No guardo ningún rencor. ¿Qué otra cosa se podía esperar de un muchacho que tenía seis hermanos aguantando hambre y que vivía en una casa de madera y cartón donde no tenían nada qué comer? Pues hombre, lo único que podía hacer era buscar la forma de sobrevivir, y como en ninguna parte le daban empleo le tocaba salir a robar, sin importar hacerle daño a nadie. 

Por eso Medellín estaba convertido en un infierno. Pero gracias a Dios los habitantes de la comuna nororiental empezamos a reaccionar. 

Yo lideré un proyecto de cultivos hidropónicos en los techos de las casas para que las personas se dedicaran a la venta de zanahorias o tomates, luego lancé una campaña en los medios de comunicación para que las empresas dieran trabajo a los jóvenes de nuestro sector. Y por último organicé a la gente que no tenía dónde vivir para que invadiéramos varios lotes desocupados y empezáramos a construir nuestras propias casas. Se trataba de quitarles a los ricos para darles a los pobres, un acto de justicia que me llenó de enemigos muy poderosos.

● ● ● ●

== Tareas ==
a - Según el relato sobre la comuna nororiental de Medellín, ¿qué tipo de proyecto lideró quien narra en los techos de las casas?
b - Escribe una continuación del relato sobre la comuna nororiental de Medellín a partir de su última oración.

== Registros almacenados ==
● ● ● ●

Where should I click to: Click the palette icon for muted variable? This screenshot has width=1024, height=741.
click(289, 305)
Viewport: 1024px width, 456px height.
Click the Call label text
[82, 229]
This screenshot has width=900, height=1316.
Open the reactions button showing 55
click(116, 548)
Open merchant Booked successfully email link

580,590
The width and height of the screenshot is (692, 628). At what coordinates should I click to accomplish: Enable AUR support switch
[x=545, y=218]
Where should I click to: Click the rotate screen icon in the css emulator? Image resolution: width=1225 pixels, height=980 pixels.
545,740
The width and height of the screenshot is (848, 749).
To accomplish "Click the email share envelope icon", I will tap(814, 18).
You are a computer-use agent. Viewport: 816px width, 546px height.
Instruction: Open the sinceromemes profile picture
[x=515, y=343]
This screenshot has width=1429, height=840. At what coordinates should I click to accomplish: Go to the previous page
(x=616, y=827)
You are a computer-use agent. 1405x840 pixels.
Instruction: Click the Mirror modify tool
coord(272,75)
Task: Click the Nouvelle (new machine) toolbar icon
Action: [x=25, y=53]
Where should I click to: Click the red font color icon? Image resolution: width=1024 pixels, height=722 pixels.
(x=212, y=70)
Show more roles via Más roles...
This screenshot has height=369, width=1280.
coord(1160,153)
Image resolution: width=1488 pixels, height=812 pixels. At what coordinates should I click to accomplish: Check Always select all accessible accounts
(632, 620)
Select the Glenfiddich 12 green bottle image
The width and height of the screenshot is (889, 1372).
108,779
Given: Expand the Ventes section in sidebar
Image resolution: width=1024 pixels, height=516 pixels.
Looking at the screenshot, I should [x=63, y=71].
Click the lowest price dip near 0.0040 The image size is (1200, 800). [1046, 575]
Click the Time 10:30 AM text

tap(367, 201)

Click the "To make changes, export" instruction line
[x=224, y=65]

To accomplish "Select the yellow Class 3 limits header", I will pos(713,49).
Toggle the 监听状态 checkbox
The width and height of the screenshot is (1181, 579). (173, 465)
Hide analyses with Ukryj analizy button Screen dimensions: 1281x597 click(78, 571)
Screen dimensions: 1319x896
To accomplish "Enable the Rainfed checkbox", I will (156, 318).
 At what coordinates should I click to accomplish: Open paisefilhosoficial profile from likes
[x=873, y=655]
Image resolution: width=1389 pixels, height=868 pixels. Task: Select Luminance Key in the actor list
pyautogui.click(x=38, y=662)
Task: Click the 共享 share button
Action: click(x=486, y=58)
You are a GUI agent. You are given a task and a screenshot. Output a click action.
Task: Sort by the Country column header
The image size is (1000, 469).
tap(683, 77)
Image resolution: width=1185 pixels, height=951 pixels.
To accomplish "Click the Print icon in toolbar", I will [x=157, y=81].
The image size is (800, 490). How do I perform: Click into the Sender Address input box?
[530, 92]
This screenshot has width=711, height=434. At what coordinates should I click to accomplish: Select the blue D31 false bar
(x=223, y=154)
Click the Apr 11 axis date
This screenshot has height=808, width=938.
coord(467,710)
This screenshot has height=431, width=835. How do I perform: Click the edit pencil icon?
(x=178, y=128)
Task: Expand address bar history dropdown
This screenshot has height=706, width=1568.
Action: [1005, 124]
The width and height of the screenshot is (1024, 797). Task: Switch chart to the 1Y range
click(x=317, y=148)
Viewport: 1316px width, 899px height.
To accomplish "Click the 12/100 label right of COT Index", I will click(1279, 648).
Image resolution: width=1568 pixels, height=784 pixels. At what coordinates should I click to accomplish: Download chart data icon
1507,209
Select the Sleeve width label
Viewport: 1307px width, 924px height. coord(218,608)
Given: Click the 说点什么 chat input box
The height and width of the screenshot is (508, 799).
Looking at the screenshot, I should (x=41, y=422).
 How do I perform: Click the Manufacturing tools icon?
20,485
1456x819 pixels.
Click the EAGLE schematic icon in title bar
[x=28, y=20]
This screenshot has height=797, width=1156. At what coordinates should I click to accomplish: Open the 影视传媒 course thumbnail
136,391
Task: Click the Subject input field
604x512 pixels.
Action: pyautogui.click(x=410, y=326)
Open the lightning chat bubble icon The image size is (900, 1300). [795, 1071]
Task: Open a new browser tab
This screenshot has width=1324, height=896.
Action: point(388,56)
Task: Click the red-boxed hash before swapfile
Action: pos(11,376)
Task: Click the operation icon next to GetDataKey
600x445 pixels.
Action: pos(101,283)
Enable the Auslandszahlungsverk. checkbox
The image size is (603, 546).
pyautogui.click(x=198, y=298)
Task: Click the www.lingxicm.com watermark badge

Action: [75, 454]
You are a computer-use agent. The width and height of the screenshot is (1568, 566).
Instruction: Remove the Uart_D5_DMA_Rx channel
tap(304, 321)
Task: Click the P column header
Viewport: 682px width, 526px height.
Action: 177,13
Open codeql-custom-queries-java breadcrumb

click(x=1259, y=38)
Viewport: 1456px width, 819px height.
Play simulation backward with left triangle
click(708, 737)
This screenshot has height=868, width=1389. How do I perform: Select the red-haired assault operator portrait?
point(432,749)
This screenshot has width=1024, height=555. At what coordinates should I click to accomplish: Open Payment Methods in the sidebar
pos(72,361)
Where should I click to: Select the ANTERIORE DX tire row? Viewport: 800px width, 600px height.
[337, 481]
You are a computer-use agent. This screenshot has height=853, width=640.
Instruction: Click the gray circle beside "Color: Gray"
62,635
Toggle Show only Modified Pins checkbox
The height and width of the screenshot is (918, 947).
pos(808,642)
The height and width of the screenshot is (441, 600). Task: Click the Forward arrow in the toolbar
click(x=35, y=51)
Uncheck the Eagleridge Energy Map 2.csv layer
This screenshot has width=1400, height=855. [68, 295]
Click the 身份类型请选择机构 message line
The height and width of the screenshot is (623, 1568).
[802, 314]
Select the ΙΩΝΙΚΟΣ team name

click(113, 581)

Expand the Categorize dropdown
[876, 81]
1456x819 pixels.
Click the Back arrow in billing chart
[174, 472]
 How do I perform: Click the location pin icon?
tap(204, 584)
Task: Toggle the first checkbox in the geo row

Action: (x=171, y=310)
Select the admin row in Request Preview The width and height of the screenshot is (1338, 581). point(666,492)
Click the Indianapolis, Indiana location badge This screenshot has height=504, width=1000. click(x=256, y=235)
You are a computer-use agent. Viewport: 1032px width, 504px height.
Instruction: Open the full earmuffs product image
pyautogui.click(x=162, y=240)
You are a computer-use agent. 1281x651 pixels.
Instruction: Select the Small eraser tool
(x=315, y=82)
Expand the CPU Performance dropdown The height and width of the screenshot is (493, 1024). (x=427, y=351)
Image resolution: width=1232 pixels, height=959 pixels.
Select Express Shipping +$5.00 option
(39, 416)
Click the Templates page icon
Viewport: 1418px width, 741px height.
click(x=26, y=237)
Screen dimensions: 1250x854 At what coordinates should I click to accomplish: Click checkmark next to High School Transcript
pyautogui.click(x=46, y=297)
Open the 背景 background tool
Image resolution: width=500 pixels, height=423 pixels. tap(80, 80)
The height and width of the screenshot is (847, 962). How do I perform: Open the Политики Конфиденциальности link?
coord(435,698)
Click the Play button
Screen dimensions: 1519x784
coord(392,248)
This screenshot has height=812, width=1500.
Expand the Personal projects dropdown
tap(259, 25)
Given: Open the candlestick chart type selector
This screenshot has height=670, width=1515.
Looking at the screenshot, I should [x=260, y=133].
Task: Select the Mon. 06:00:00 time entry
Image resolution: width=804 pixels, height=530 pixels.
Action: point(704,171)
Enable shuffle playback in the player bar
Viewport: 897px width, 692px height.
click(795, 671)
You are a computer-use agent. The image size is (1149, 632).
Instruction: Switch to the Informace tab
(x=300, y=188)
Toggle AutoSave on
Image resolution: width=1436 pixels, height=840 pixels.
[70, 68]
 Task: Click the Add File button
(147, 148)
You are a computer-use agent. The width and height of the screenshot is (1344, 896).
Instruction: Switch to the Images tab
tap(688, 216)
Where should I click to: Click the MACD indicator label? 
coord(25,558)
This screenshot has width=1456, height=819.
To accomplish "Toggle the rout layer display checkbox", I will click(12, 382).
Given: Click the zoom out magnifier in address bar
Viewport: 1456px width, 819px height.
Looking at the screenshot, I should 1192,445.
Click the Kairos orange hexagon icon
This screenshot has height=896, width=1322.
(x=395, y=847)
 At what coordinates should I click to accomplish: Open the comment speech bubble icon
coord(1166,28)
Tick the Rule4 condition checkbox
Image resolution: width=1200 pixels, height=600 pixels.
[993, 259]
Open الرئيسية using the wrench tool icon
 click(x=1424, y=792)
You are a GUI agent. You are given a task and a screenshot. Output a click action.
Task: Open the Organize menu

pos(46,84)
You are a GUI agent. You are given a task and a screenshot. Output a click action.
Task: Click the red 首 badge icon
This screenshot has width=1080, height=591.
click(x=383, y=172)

● ● ● ●

== Respuestas por tarea ==
a - Un proyecto de cultivos hidropónicos.

b -
A dos de mis hermanos los mataron: el primero porque no me encontraron a mí y el segundo porque lo confundieron conmigo. Yo seguí luchando, pero luego asesinaron a mi sobrinito preferido y ya no aguanté más. Abandoné la comuna nororiental en una ambulancia de la Cruz Roja, escoltada por la Policía. 

Con todos los problemas que tenía y como yo era un reconocido líder social, varias organizaciones de Derechos Humanos me ofrecieron asilo. En Australia me recibían, en México también, Holanda me dijo, Véngase pa’ca, pero yo amo mi tierra y pensé que lo mejor era quedarme para seguir ayudando a construir el camino de la paz. Entonces decidí irme a Bogotá. 

Ahí tuve un desliz romántico y eso me acabó de matar. El 20 de agosto del 2002 agarré mi mochila y salí a caminar sin saber hacia dónde. Así estuve tres meses. Dormía en las calles, pedía comida en los restaurantes, a veces un conductor me llevaba, otras veces caminaba y cantaba, mejor dicho, yo parecía un loquito. A veces con la felicidad de sentirme totalmente libre, pero otras veces con la amargura de haberlo perdido todo. 

El 16 de noviembre del 2002, después de tres meses de andar por Colombia, llegue a Ipiales. Yo sentí algo en el corazón que me dijo, Aquí es donde te quedás. Y ya llevo cuatro años acá.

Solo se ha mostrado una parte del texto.